If I post an entry every Monday to Friday, I’ve got to come up with over 250 posts per year, so I need ideas.  Please suggest some to me. This one comes from my daughter, Nicole. She asked me to answer questions that are commonly asked of me at shows. I was asked this question on Sunday at the Redondo Beach Antiques Fair. “How can you tell an etching is authentic?”

Louis Icart pulling a proof of Joy of Life from the etching press

Louis Icart pulling a proof of Joy of Life from the etching press

First you have to understand the process of producing an etching. The artist does his work on a copper plate, so the “original” is a copper plate and that’s rarely ever for sale. To produce the image, first the plate is hand-inked. Then the paper is laid down on top and the two pass together through the etching press, under tremendous pressure. The pressure transfers the image to the paper. Since the copper plate has thickness, it “dents” the paper around the edge of the image. This “dent” is called a plate impression. You can see it and feel it around the edge of the plate. So #1. A real etching has a plate impression.

Since the process is not photographic and there is no printing press, there are no dots in the image. If you use a magnifying glass to look at a photograph in a newspaper, you can see the entire image is made up of dots. Use a magnifying glass with an original etching and there are no dots. So #2. An authentic etching does not have any dots in the image.

After the edition is printed by the master printer, it is given back to the artist to hand-sign each one. Prints or other fakes have copies of the signature. So #3. Authentic etchings are hand-signed by the artist, usually in pencil.

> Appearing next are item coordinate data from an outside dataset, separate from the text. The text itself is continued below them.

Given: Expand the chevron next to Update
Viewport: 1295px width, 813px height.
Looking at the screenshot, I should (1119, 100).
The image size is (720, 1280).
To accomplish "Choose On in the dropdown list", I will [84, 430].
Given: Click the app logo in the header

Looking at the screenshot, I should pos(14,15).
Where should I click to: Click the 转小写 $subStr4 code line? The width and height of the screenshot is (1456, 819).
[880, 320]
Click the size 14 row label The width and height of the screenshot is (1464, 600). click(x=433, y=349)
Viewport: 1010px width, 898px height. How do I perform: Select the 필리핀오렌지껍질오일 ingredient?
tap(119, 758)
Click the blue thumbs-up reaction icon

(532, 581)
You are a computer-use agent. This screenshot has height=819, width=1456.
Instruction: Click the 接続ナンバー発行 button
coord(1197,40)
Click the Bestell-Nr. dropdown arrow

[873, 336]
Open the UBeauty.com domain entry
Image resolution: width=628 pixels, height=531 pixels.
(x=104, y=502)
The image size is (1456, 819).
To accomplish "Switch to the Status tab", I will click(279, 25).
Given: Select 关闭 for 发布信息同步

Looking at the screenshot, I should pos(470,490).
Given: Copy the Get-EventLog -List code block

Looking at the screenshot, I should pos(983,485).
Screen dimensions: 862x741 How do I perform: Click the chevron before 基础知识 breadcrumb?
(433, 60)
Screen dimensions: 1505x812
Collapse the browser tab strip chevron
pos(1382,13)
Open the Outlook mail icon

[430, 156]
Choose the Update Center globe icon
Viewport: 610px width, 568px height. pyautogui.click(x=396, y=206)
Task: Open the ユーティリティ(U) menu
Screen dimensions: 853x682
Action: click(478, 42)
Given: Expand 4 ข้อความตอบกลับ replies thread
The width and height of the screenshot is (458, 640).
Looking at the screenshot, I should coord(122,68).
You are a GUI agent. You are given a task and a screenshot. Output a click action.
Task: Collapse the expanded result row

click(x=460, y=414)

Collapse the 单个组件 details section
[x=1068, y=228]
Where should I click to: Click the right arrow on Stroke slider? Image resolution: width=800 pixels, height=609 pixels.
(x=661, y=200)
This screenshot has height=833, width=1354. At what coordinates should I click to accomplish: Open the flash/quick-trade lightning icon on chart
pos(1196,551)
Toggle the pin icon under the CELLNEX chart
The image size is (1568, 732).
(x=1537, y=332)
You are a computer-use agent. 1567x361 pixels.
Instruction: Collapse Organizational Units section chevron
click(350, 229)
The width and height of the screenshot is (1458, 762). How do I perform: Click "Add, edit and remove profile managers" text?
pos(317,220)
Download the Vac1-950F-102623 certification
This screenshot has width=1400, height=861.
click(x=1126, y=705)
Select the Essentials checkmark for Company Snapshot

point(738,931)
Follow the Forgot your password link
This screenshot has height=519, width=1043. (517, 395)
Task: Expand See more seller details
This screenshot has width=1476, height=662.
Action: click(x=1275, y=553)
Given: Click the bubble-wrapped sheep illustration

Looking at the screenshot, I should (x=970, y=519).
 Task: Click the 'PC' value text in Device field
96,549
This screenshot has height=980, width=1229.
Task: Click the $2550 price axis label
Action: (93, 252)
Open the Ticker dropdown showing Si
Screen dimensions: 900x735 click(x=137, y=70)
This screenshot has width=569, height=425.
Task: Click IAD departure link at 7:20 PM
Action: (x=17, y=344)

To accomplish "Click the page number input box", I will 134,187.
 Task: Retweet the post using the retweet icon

In the case of Louis Icart, a raised seal called a blindstamp, was created in mid-1926, and is usually found in the lower left corner, just below the image. Most Icart images produced after this time have the blindstamp, but don’t use this information as a crutch. There are some fake etchings that have fake blindstamps. And conversely, there are many authentic Icart etchings that do not have a blindstamp. Supposedly the etchings without blindstamps were not for export from France, but personally I’ve found too many instances where this rule doesn’t seem to follow.